Danu menghela napas kecil. "Itu tidak penting, Badu…"

"Tapi bagi petarung sejati, satu menit bisa menentukan hidup-mati!"

Boy hanya tertawa kecil. "Belajar teori dari buku lagi ya kamu?"

Danu mengangkat alis bangga. "Tentu saja. Aku sudah membaca semua buku beladiri di perpustakaan desa! Kecuali yang halaman pertamanya hilang…"

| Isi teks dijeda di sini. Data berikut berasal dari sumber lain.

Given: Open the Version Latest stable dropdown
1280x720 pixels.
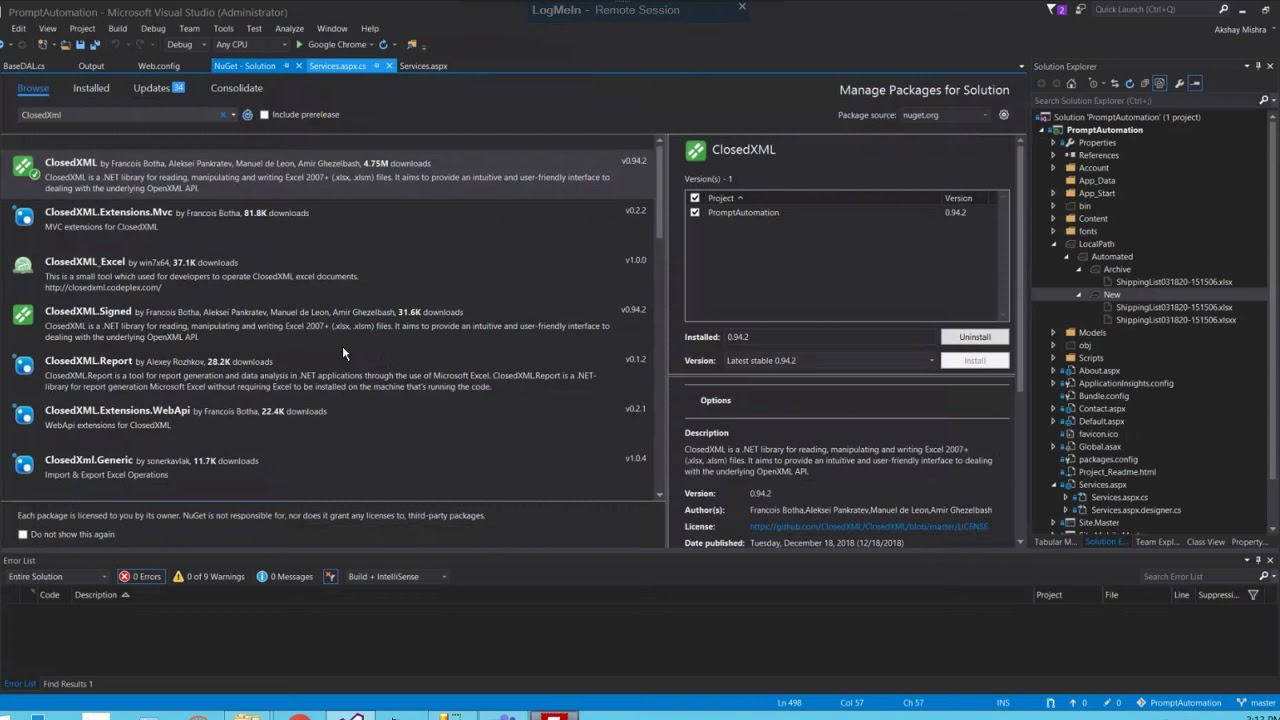Looking at the screenshot, I should [x=830, y=361].
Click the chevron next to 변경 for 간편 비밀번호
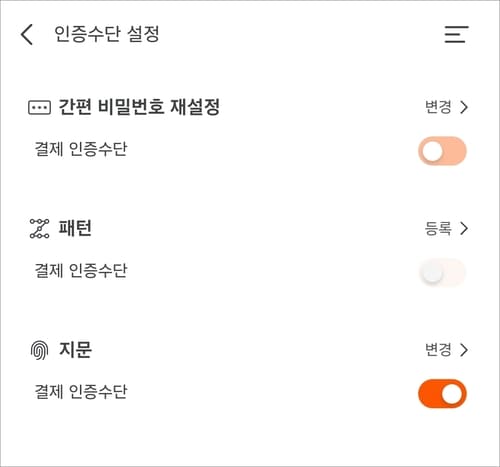 pyautogui.click(x=464, y=107)
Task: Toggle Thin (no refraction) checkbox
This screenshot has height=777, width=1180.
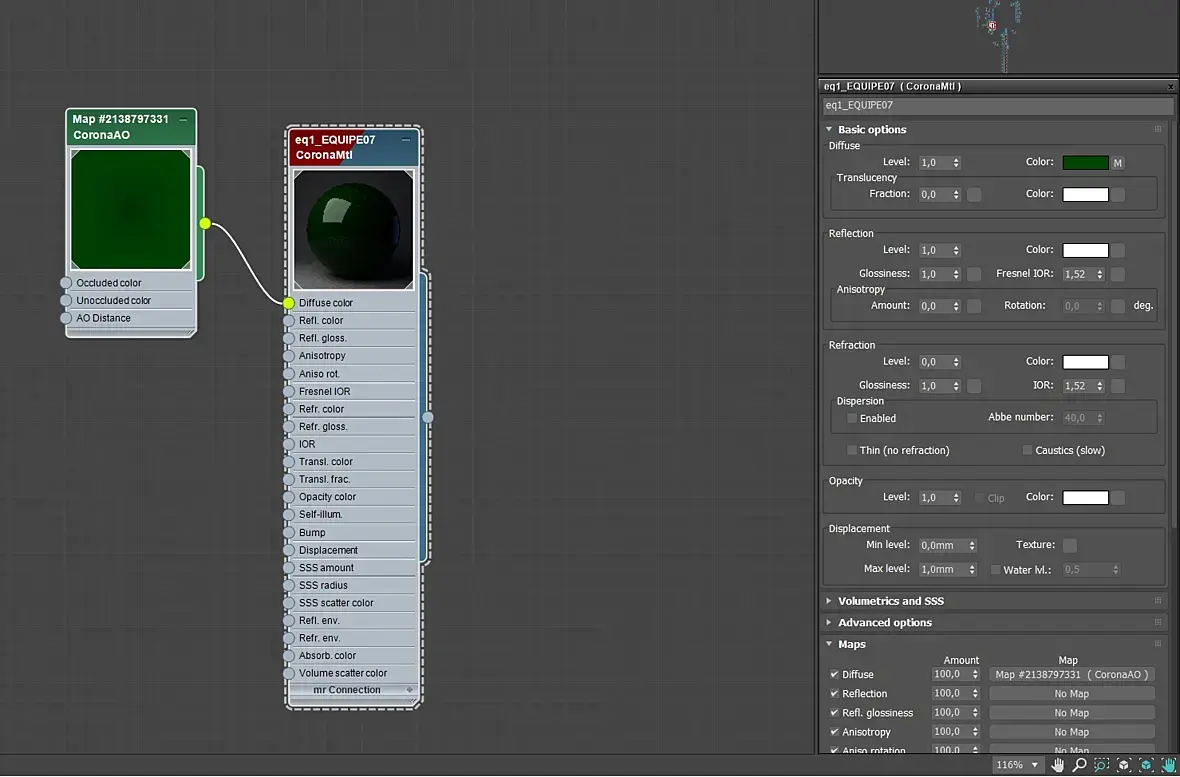Action: [x=852, y=450]
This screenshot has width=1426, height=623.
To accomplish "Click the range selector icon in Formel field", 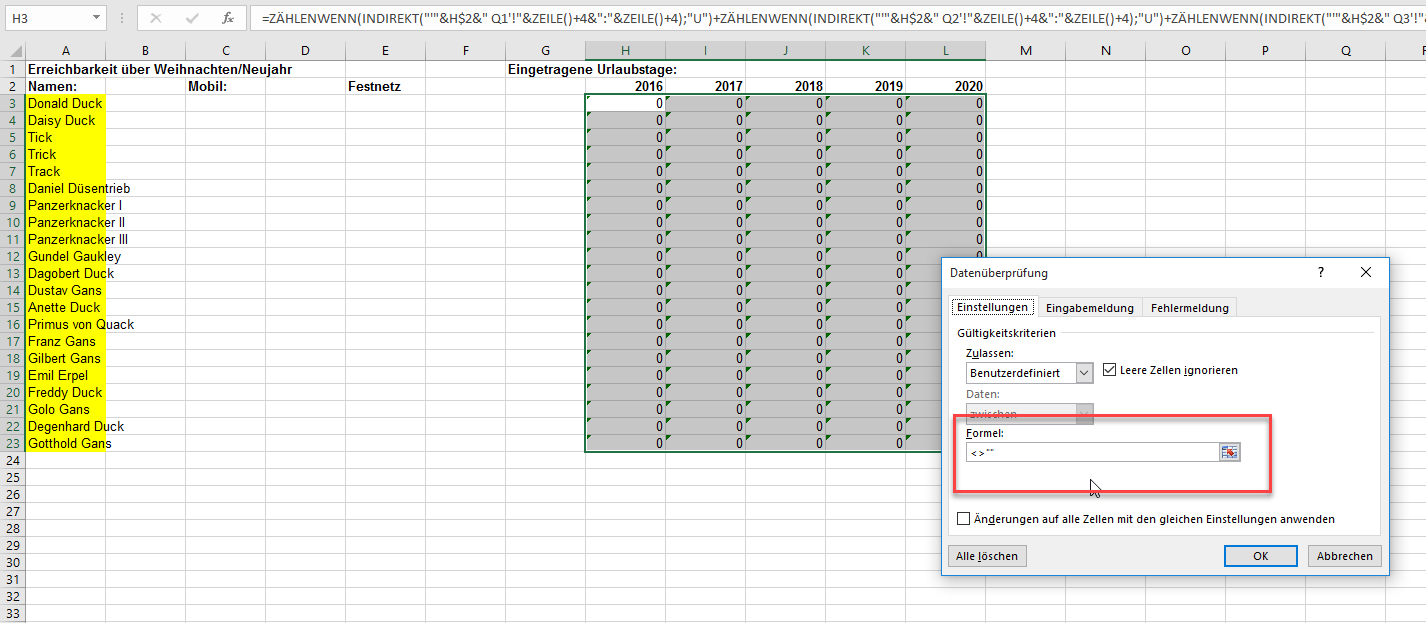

Mereka berdua mulai berdebat tentang buku, dan Boy hanya menggelengkan kepala sambil tersenyum. Namun senyumnya memudar ketika ia melihat sosok yang sudah berdiri menunggunya di depan pondok latihan.

Master Raga.

Dengan wajah tegang.

Dan di sampingnya… Rani.

Rani berdiri dengan kedua tangan meremas ujung bajunya, wajahnya pucat. Ketika Boy mendekat, mata Rani langsung menatapnya—mata yang penuh rasa gelisah yang selama ini ia sembunyikan di balik senyuman malu-malu.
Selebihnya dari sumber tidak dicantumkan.